§ **Problem to solve**
Repeat the entries word for word. Leave nothing out.

Dataset entries:
··········

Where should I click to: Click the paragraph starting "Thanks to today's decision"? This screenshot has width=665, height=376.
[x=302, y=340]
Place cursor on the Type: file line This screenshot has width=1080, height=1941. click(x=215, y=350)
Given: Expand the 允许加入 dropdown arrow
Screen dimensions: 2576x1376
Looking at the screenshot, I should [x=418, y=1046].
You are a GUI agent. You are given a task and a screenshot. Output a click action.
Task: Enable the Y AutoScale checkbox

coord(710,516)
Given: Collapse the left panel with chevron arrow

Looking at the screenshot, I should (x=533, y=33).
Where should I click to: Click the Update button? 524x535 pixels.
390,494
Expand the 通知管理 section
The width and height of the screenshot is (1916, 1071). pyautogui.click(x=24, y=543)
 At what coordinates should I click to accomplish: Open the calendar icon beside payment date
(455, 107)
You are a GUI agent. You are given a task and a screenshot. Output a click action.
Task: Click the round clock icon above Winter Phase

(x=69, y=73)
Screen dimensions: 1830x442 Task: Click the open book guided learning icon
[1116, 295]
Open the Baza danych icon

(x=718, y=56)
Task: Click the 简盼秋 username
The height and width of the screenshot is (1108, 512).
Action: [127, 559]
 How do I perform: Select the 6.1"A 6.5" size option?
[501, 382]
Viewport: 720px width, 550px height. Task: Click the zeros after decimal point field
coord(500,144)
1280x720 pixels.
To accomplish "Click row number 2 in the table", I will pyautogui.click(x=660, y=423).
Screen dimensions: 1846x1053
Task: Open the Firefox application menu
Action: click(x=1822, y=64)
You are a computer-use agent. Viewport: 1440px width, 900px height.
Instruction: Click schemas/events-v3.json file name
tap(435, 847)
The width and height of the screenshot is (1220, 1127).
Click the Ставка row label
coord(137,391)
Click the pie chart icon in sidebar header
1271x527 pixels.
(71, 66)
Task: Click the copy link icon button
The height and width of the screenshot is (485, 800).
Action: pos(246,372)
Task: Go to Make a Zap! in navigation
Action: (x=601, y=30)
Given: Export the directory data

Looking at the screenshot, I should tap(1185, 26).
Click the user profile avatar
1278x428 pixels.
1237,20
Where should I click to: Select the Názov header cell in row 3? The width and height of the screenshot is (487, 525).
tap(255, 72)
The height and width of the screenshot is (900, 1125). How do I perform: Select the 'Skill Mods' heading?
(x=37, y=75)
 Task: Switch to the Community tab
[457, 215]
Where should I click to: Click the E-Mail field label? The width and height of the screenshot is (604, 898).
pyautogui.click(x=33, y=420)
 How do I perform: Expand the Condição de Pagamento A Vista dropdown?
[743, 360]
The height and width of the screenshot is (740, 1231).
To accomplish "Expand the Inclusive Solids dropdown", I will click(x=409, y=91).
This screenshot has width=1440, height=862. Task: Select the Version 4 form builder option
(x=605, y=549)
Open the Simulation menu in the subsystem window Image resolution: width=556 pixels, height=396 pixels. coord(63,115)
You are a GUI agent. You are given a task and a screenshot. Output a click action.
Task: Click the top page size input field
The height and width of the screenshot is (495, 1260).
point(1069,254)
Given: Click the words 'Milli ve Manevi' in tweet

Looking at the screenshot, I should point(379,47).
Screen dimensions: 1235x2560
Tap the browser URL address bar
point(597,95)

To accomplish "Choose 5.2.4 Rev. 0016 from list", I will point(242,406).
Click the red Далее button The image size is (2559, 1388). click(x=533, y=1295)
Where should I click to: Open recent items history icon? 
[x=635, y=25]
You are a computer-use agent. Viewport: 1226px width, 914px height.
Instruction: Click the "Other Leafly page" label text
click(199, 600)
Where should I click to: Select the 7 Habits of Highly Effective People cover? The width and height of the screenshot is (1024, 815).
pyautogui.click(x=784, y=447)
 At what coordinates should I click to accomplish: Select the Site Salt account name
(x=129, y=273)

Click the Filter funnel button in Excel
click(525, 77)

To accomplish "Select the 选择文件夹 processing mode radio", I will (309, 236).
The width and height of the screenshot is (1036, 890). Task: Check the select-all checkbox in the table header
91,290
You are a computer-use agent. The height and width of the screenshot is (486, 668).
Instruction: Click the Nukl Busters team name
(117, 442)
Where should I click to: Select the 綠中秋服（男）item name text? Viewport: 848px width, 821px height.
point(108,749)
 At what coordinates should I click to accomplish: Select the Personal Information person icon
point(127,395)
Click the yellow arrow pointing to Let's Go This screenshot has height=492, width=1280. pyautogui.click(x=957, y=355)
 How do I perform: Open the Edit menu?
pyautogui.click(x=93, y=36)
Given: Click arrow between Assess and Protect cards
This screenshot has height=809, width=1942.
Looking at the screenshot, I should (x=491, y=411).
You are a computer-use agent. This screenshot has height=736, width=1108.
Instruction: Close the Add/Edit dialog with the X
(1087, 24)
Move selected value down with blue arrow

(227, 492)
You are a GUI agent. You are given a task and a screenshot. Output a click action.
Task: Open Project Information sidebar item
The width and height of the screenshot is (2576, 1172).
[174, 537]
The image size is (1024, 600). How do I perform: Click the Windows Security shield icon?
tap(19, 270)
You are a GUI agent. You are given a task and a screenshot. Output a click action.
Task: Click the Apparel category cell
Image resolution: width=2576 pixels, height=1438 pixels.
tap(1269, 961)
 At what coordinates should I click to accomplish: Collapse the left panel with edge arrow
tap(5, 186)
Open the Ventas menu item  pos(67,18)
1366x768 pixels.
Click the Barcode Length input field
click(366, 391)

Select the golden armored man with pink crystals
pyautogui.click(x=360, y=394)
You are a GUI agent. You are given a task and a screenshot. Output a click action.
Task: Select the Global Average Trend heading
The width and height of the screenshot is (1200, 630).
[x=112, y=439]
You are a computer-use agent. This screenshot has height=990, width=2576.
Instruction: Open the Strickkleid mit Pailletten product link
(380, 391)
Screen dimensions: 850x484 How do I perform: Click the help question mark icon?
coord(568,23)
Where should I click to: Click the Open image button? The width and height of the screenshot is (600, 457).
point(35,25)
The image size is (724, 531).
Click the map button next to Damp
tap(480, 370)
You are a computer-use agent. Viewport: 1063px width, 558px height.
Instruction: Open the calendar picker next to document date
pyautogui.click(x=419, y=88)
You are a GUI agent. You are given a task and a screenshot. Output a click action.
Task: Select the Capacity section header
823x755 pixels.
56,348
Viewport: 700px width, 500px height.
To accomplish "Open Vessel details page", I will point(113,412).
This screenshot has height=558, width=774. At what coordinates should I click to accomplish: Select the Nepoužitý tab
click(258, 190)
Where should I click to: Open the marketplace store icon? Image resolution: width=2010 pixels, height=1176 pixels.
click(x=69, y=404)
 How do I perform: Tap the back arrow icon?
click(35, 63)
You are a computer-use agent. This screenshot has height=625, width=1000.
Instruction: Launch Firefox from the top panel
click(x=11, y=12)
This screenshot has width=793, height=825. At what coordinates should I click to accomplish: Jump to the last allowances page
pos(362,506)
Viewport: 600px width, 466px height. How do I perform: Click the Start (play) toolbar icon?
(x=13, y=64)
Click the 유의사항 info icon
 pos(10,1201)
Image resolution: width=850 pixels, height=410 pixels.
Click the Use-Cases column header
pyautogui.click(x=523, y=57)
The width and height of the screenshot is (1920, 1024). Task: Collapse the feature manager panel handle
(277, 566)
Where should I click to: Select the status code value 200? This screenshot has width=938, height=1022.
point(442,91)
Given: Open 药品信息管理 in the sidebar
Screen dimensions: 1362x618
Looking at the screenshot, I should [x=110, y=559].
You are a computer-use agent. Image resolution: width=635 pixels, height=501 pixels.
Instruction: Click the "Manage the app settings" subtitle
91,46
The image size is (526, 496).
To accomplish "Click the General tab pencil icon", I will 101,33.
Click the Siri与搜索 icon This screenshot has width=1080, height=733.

··········

§ **Answer**
Where should I click to: Click the paragraph starting "Thanks to today's decision"? This screenshot has width=665, height=376.
[x=302, y=340]
Place cursor on the Type: file line This screenshot has width=1080, height=1941. click(x=215, y=350)
Given: Expand the 允许加入 dropdown arrow
Screen dimensions: 2576x1376
Looking at the screenshot, I should [x=418, y=1046].
You are a GUI agent. You are given a task and a screenshot. Output a click action.
Task: Enable the Y AutoScale checkbox

coord(710,516)
Given: Collapse the left panel with chevron arrow

Looking at the screenshot, I should (x=533, y=33).
Where should I click to: Click the Update button? 524x535 pixels.
390,494
Expand the 通知管理 section
The width and height of the screenshot is (1916, 1071). pyautogui.click(x=24, y=543)
 At what coordinates should I click to accomplish: Open the calendar icon beside payment date
(455, 107)
You are a GUI agent. You are given a task and a screenshot. Output a click action.
Task: Click the round clock icon above Winter Phase

(x=69, y=73)
Screen dimensions: 1830x442 Task: Click the open book guided learning icon
[1116, 295]
Open the Baza danych icon

(x=718, y=56)
Task: Click the 简盼秋 username
The height and width of the screenshot is (1108, 512).
Action: [127, 559]
 How do I perform: Select the 6.1"A 6.5" size option?
[501, 382]
Viewport: 720px width, 550px height. Task: Click the zeros after decimal point field
coord(500,144)
1280x720 pixels.
To accomplish "Click row number 2 in the table", I will pyautogui.click(x=660, y=423).
Screen dimensions: 1846x1053
Task: Open the Firefox application menu
Action: click(x=1822, y=64)
You are a computer-use agent. Viewport: 1440px width, 900px height.
Instruction: Click schemas/events-v3.json file name
tap(435, 847)
The width and height of the screenshot is (1220, 1127).
Click the Ставка row label
coord(137,391)
Click the pie chart icon in sidebar header
1271x527 pixels.
(71, 66)
Task: Click the copy link icon button
The height and width of the screenshot is (485, 800).
Action: pos(246,372)
Task: Go to Make a Zap! in navigation
Action: (x=601, y=30)
Given: Export the directory data

Looking at the screenshot, I should tap(1185, 26).
Click the user profile avatar
1278x428 pixels.
1237,20
Where should I click to: Select the Názov header cell in row 3? The width and height of the screenshot is (487, 525).
tap(255, 72)
The height and width of the screenshot is (900, 1125). How do I perform: Select the 'Skill Mods' heading?
(x=37, y=75)
 Task: Switch to the Community tab
[457, 215]
Where should I click to: Click the E-Mail field label? The width and height of the screenshot is (604, 898).
pyautogui.click(x=33, y=420)
 How do I perform: Expand the Condição de Pagamento A Vista dropdown?
[743, 360]
The height and width of the screenshot is (740, 1231).
To accomplish "Expand the Inclusive Solids dropdown", I will click(x=409, y=91).
This screenshot has width=1440, height=862. Task: Select the Version 4 form builder option
(x=605, y=549)
Open the Simulation menu in the subsystem window Image resolution: width=556 pixels, height=396 pixels. coord(63,115)
You are a GUI agent. You are given a task and a screenshot. Output a click action.
Task: Click the top page size input field
The height and width of the screenshot is (495, 1260).
point(1069,254)
Given: Click the words 'Milli ve Manevi' in tweet

Looking at the screenshot, I should point(379,47).
Screen dimensions: 1235x2560
Tap the browser URL address bar
point(597,95)

To accomplish "Choose 5.2.4 Rev. 0016 from list", I will point(242,406).
Click the red Далее button The image size is (2559, 1388). click(x=533, y=1295)
Where should I click to: Open recent items history icon? 
[x=635, y=25]
You are a computer-use agent. Viewport: 1226px width, 914px height.
Instruction: Click the "Other Leafly page" label text
click(199, 600)
Where should I click to: Select the 7 Habits of Highly Effective People cover? The width and height of the screenshot is (1024, 815).
pyautogui.click(x=784, y=447)
 At what coordinates should I click to accomplish: Select the Site Salt account name
(x=129, y=273)

Click the Filter funnel button in Excel
click(525, 77)

To accomplish "Select the 选择文件夹 processing mode radio", I will (309, 236).
The width and height of the screenshot is (1036, 890). Task: Check the select-all checkbox in the table header
91,290
You are a computer-use agent. The height and width of the screenshot is (486, 668).
Instruction: Click the Nukl Busters team name
(117, 442)
Where should I click to: Select the 綠中秋服（男）item name text? Viewport: 848px width, 821px height.
point(108,749)
 At what coordinates should I click to accomplish: Select the Personal Information person icon
point(127,395)
Click the yellow arrow pointing to Let's Go This screenshot has height=492, width=1280. pyautogui.click(x=957, y=355)
 How do I perform: Open the Edit menu?
pyautogui.click(x=93, y=36)
Given: Click arrow between Assess and Protect cards
This screenshot has height=809, width=1942.
Looking at the screenshot, I should (x=491, y=411).
You are a computer-use agent. This screenshot has height=736, width=1108.
Instruction: Close the Add/Edit dialog with the X
(1087, 24)
Move selected value down with blue arrow

(227, 492)
You are a GUI agent. You are given a task and a screenshot. Output a click action.
Task: Open Project Information sidebar item
The width and height of the screenshot is (2576, 1172).
[174, 537]
The image size is (1024, 600). How do I perform: Click the Windows Security shield icon?
tap(19, 270)
You are a GUI agent. You are given a task and a screenshot. Output a click action.
Task: Click the Apparel category cell
Image resolution: width=2576 pixels, height=1438 pixels.
tap(1269, 961)
 At what coordinates should I click to accomplish: Collapse the left panel with edge arrow
tap(5, 186)
Open the Ventas menu item  pos(67,18)
1366x768 pixels.
Click the Barcode Length input field
click(366, 391)

Select the golden armored man with pink crystals
pyautogui.click(x=360, y=394)
You are a GUI agent. You are given a task and a screenshot. Output a click action.
Task: Select the Global Average Trend heading
The width and height of the screenshot is (1200, 630).
[x=112, y=439]
You are a computer-use agent. This screenshot has height=990, width=2576.
Instruction: Open the Strickkleid mit Pailletten product link
(380, 391)
Screen dimensions: 850x484 How do I perform: Click the help question mark icon?
coord(568,23)
Where should I click to: Click the Open image button? The width and height of the screenshot is (600, 457).
point(35,25)
The image size is (724, 531).
Click the map button next to Damp
tap(480, 370)
You are a computer-use agent. Viewport: 1063px width, 558px height.
Instruction: Open the calendar picker next to document date
pyautogui.click(x=419, y=88)
You are a GUI agent. You are given a task and a screenshot. Output a click action.
Task: Select the Capacity section header
823x755 pixels.
56,348
Viewport: 700px width, 500px height.
To accomplish "Open Vessel details page", I will point(113,412).
This screenshot has height=558, width=774. At what coordinates should I click to accomplish: Select the Nepoužitý tab
click(258, 190)
Where should I click to: Open the marketplace store icon? Image resolution: width=2010 pixels, height=1176 pixels.
click(x=69, y=404)
 How do I perform: Tap the back arrow icon?
click(35, 63)
You are a computer-use agent. This screenshot has height=625, width=1000.
Instruction: Launch Firefox from the top panel
click(x=11, y=12)
This screenshot has width=793, height=825. At what coordinates should I click to accomplish: Jump to the last allowances page
pos(362,506)
Viewport: 600px width, 466px height. How do I perform: Click the Start (play) toolbar icon?
(x=13, y=64)
Click the 유의사항 info icon
 pos(10,1201)
Image resolution: width=850 pixels, height=410 pixels.
Click the Use-Cases column header
pyautogui.click(x=523, y=57)
The width and height of the screenshot is (1920, 1024). Task: Collapse the feature manager panel handle
(277, 566)
Where should I click to: Select the status code value 200? This screenshot has width=938, height=1022.
point(442,91)
Given: Open 药品信息管理 in the sidebar
Screen dimensions: 1362x618
Looking at the screenshot, I should [x=110, y=559].
You are a computer-use agent. Image resolution: width=635 pixels, height=501 pixels.
Instruction: Click the "Manage the app settings" subtitle
91,46
The image size is (526, 496).
To accomplish "Click the General tab pencil icon", I will 101,33.
Click the Siri与搜索 icon This screenshot has width=1080, height=733.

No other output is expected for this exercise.